For a tropical North Queensland experience, hire a car in Cairns from as little as $27 a day and drive approximately an hour north to Port Douglas, along a winding coastal road offering views of the Coral Sea. You’ll notice on arrival, that this tropical part of Australia has been blessed with more than its fair share of natural attributes, including two UNESCO World Heritage sites. Most people are aware of the first – the Great Barrier Reef, the other, however, isn’t quite so well known even though Sir David Attenborough referred to it as the most extraordinary place on Earth.
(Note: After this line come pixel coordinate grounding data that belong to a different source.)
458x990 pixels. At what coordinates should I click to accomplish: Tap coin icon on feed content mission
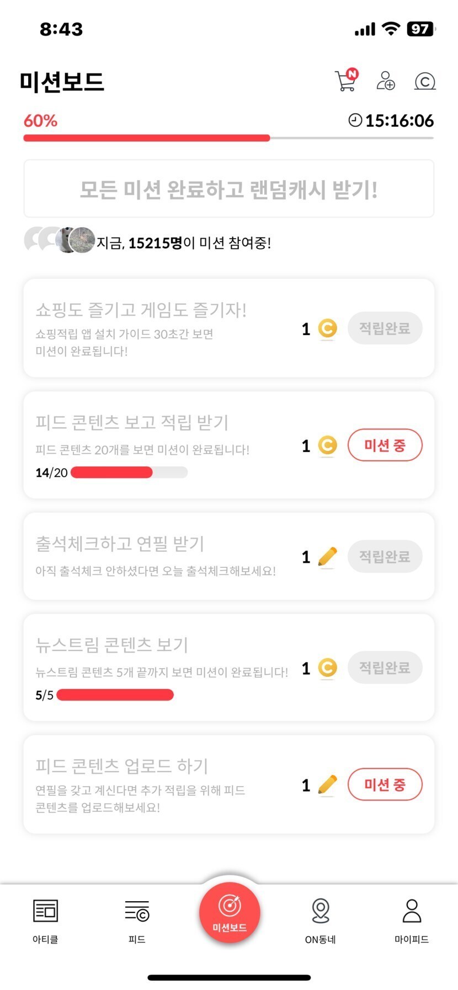[x=327, y=445]
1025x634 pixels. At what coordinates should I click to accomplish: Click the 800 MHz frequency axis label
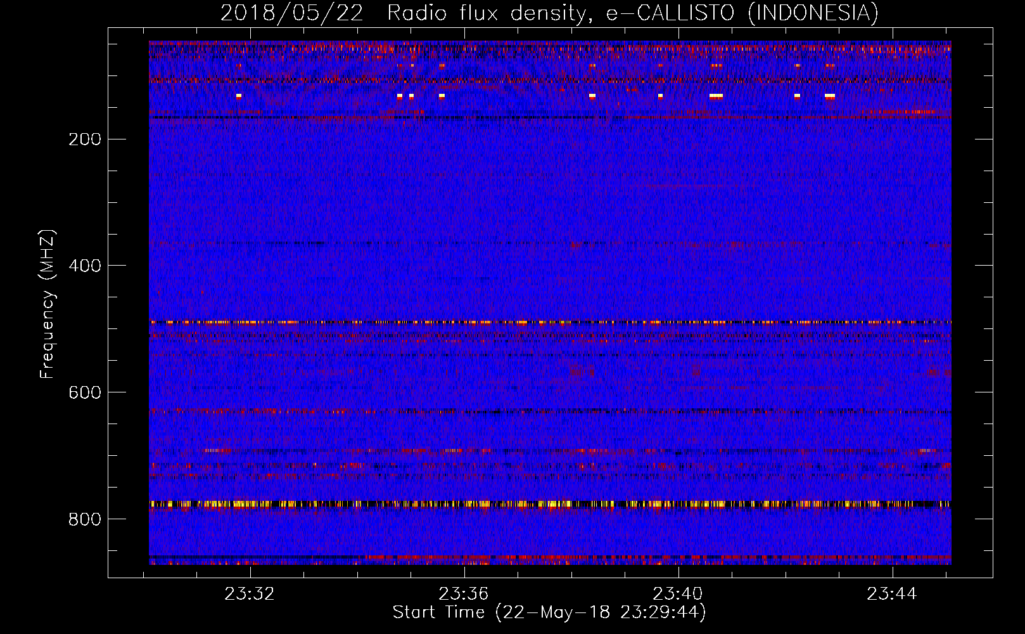point(85,519)
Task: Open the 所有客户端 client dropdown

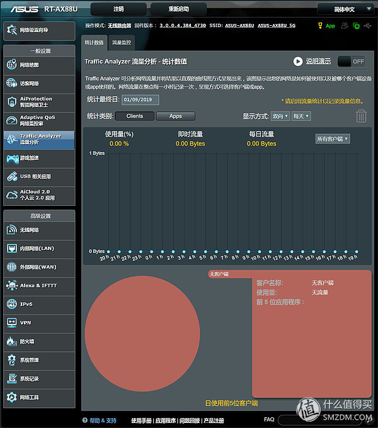Action: click(x=333, y=138)
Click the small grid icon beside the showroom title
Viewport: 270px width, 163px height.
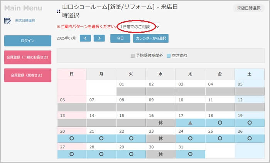tap(59, 11)
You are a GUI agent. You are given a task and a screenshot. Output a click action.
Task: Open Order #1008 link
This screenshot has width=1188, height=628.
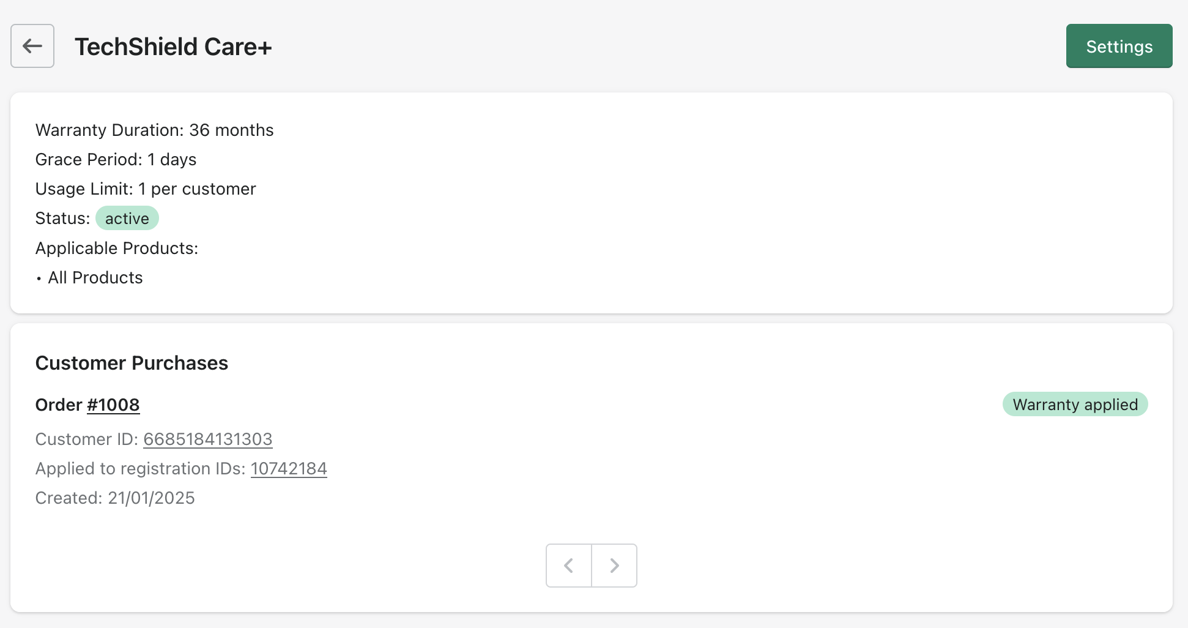pos(113,405)
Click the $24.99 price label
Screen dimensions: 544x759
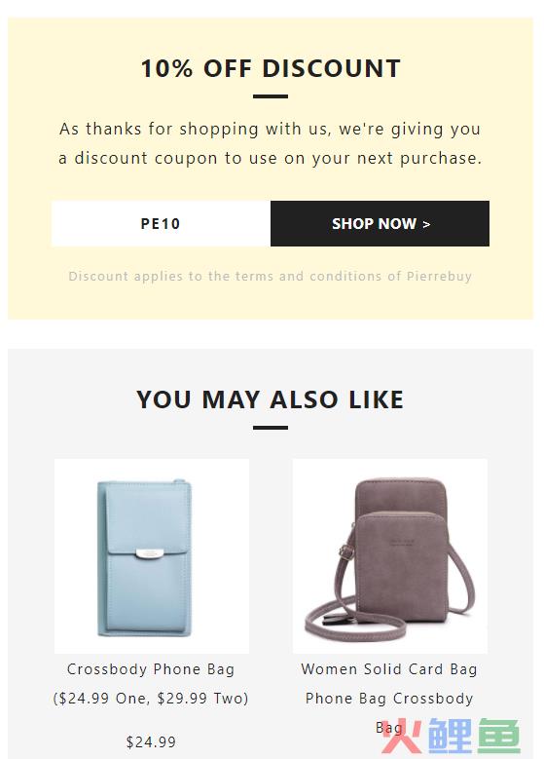click(151, 741)
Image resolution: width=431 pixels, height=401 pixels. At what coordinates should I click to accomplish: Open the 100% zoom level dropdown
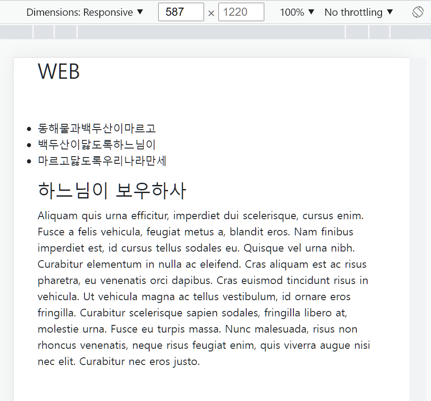click(297, 12)
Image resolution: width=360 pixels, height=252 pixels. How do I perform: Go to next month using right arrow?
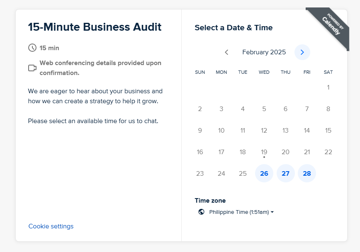(x=302, y=52)
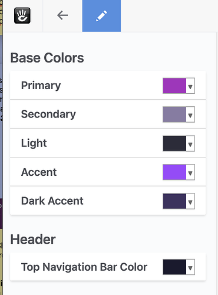The width and height of the screenshot is (218, 295).
Task: Click the Dark Accent row label
Action: 52,201
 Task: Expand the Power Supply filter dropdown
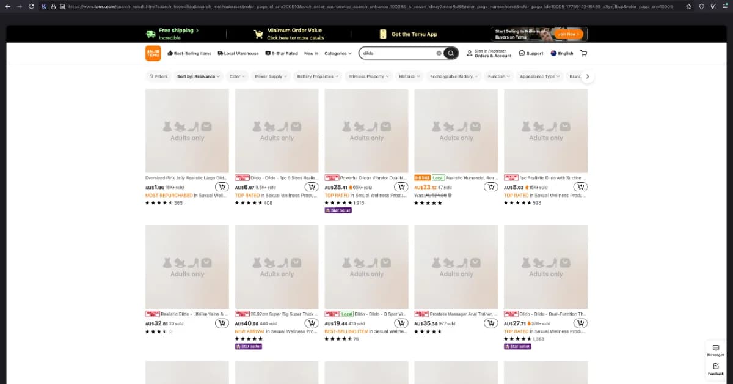coord(271,76)
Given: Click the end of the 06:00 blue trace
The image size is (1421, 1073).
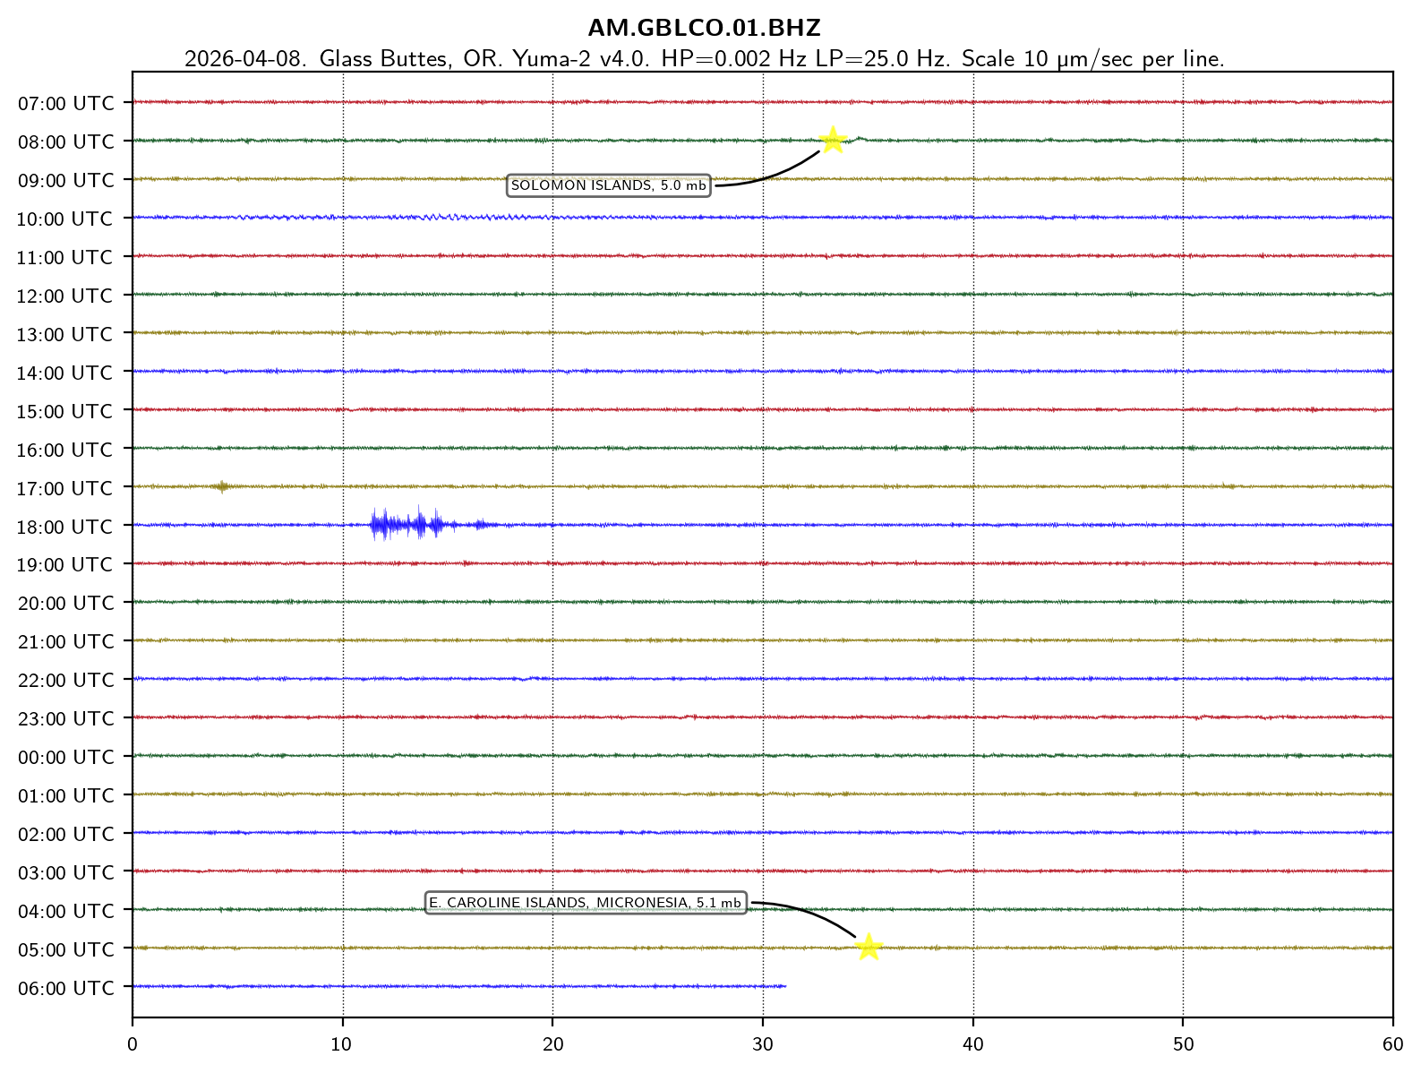Looking at the screenshot, I should (784, 986).
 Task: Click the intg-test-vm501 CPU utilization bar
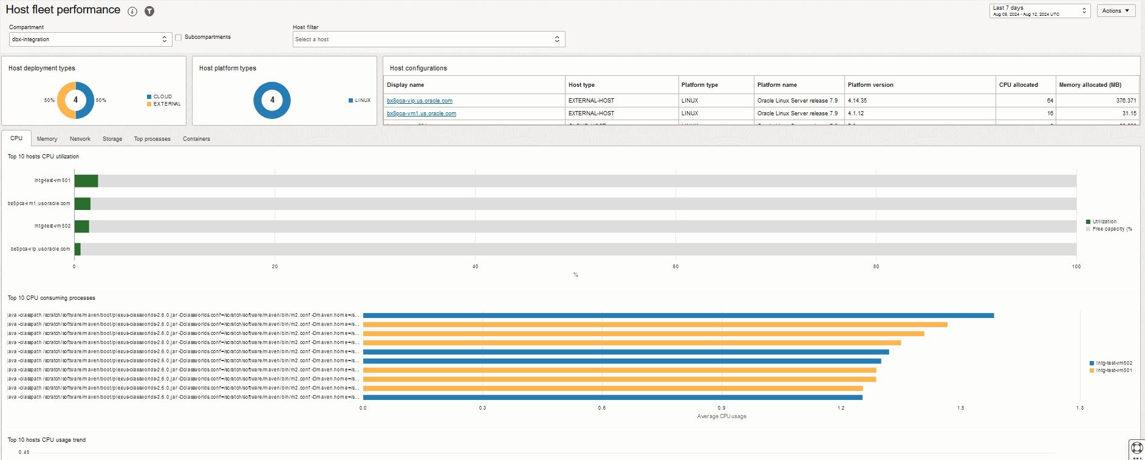click(86, 181)
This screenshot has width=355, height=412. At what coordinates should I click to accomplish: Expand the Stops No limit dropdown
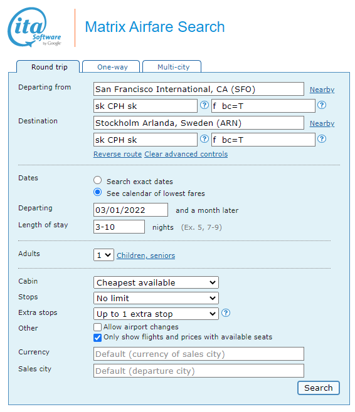click(156, 298)
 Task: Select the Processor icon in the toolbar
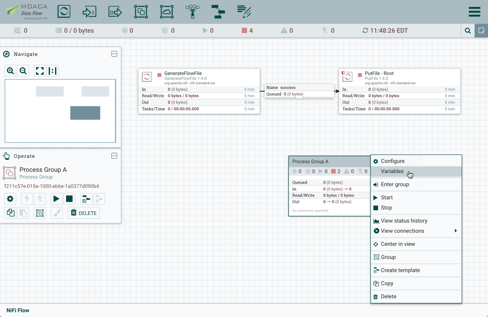[63, 12]
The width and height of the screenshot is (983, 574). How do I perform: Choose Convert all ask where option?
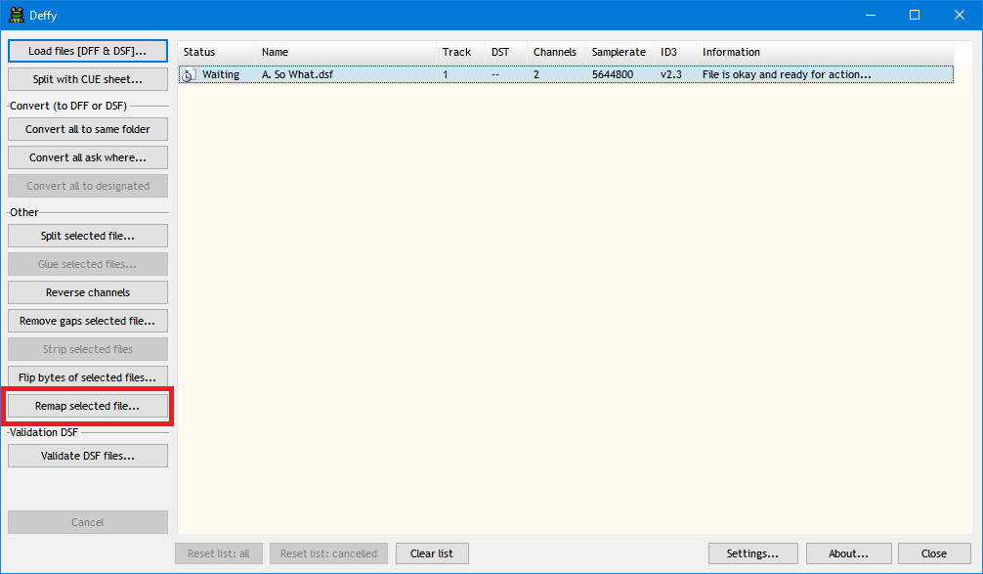[x=88, y=157]
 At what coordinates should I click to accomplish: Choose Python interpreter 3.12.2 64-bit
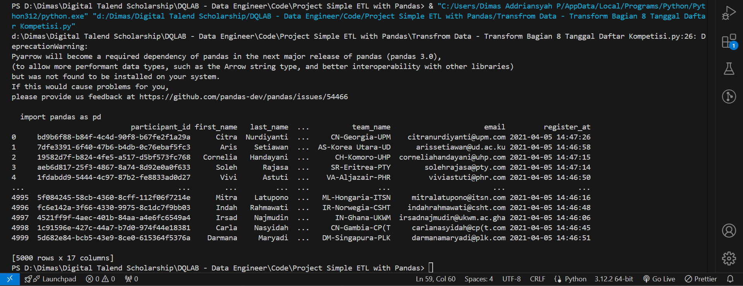point(614,279)
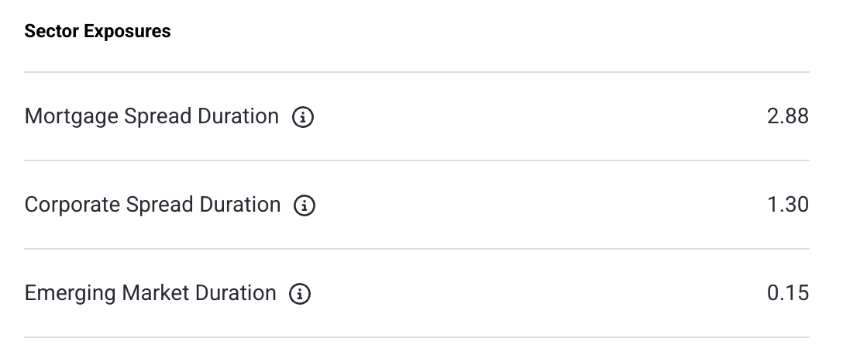Click the 2.88 mortgage duration value
Screen dimensions: 843x352
coord(787,116)
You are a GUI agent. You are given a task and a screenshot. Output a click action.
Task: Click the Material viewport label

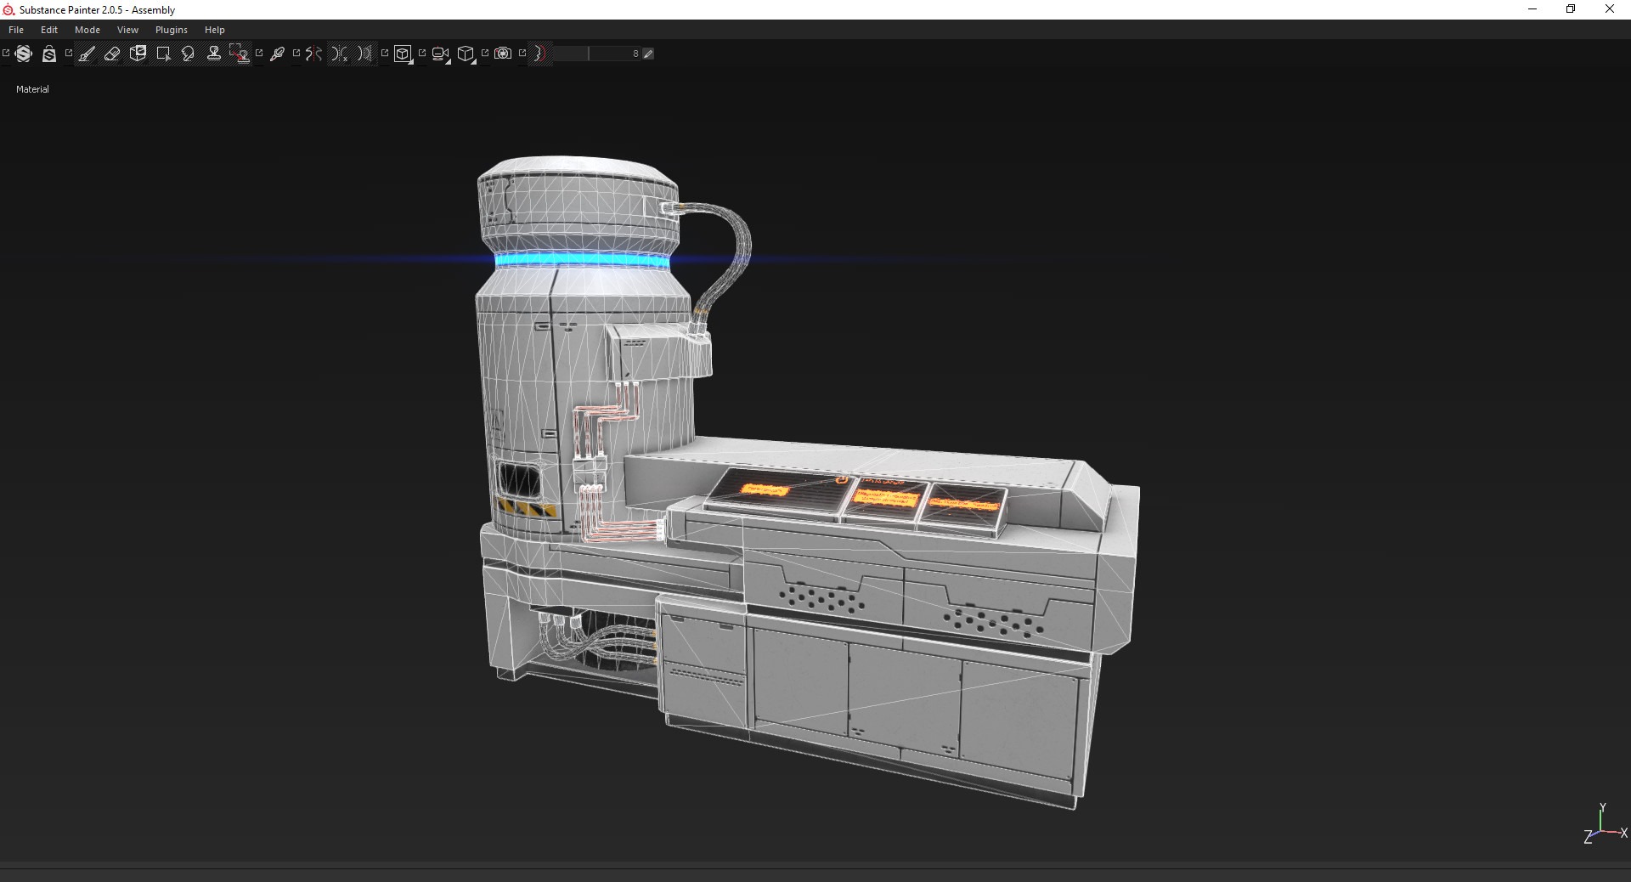tap(32, 89)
He was talking about the Wet Tropics, which cover a large part of the northeastern coastal region from Townsville to Cairns. There are around 40 impressive drives throughout the area, offering 100 scenic lookouts – a great reason to fill up the tank and hit the road. A living museum

The Wet Tropics is a living museum that houses an array of endemic animal and plant species.

Formed predominantly by rainforests, the Wet Tropics is a living museum that houses a vast number of animal and plant species, hundreds of which cannot be found anywhere else in the world. Over 200 million people flock here every year, and 20 Aboriginal groups have connections to this sacred land.

Although the Wet Tropics covers less than 0.2 per cent of Australia, it is home to a whopping 40 per cent of Australia’s bird species, 65 per cent of its ferns and 60 per cent of the country’s butterfly species. It’s also one of the wettest and most humid parts of Australia – perfect conditions for the endemic flora and fauna to thrive.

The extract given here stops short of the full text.